I think this also helps a lot with other people, or in my case, my kids. I don’t have a ton of friends (I’m very much a person with a small circle, but all people i know I can call if i need help moving if that makes sense) but we do some small get togethers. With my kids, I try to do more of the things that make things feel special for them. Lights on the house I could take or leave (back to being lazy) but I do my best and I put them up, even though it was just a few days ago because that was the first day that wasn’t pouring where I was at home when it was light out. I make it a point to watch some Christmas movies (and let the kids come to a consensus on which) and bake some cookies or whatever. We usually go every year to that neighborhood where every house has cool lights, even if that is an hour drive away. Lots of little things like that.

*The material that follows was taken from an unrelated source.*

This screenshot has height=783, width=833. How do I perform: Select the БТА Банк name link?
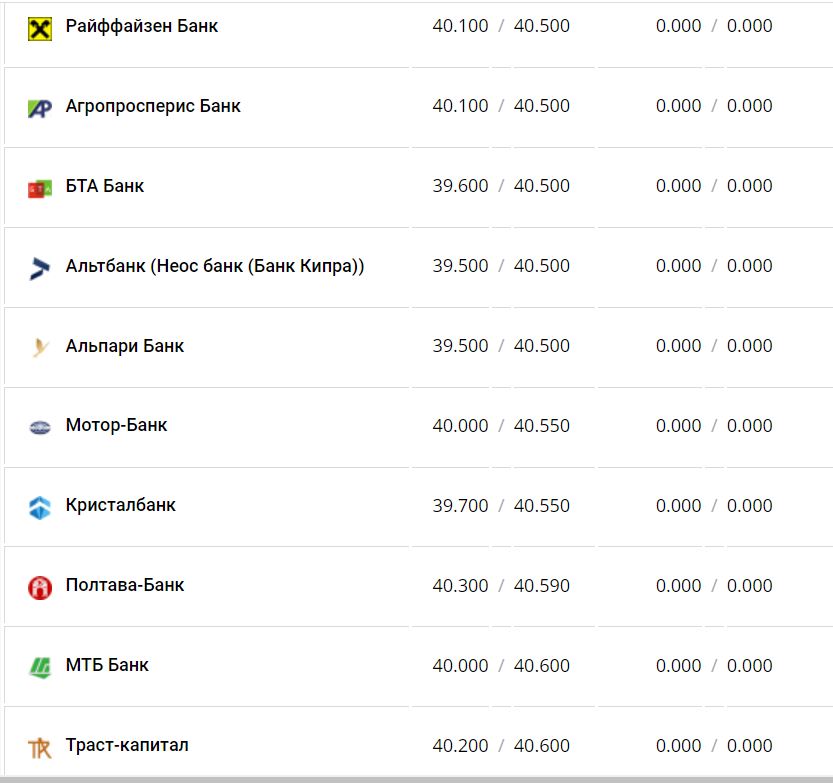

Anyway, I feel like the holidays are very much a “fake it til you make it” scenario. I tend to think about it like “what do I remember that I liked about holidays” when I was a kid, and then force myself to do those things. What I’ve generally found is that there are definitely times I’ve regretted not doing anything like that, but I never regret when I forced myself to do something like this, and I rarely remember the “forced” part.

bibliotectress,

I realized that was adults deliberately making the holidays special. And the shitty thing about being an adult (unless your SO is like, from the Clause family) is that you kind of have to do that for yourself, and you’re probably going to have to do boring adult shit to make that happen. Like, you might literally be putting something like “Bake cookies/Watch ‘The Grinch’” into your calendar. There is a lot of little things you can do as well - play some music, get some scented candles, stick a bowl of decorative pinecones out, etc.

This is the most real advice I’ve seen on Lemmy. It really fucking sucked realizing that no one was going to make things special for me (mostly because I hated the realization that I was expecting someone/something else to make my life more fun). Celebrating holidays and doing seasonal things that are special for the time of year REALLY help break up the monotony of the grind of everyday life (work, kids, bills, house work, ad nauseum). It would be nice to have someone else create that magic for me, but… that doesn’t really happen as an adult. You have to make things fun for yourself, and for others if you can.

CaptKoala,

Stop waiting for a single (or a couple) days of the year to put effort in for enjoyment, do it every damn day.

noseatbelt,

I hated Christmas when I worked in retail, and for several years after. I’ve only gotten back into it the past few years, and now my husband has gotten sentimental and wants to put up meaningful ornaments instead of just nice looking ones.

My family didn’t have a tradition of gifting ornaments every year so I’ve been building up a collection of personal ornaments the past few years to catch up with him, which is a cute and fun thing to do as a couple.

I’m sorry I don’t know how to help. Personally nothing beats the cosy feeling of hot chocolate in front of a fire, cuddling watching TV, basking in the glow of a lit tree. It feels like Christmas to me and I love it.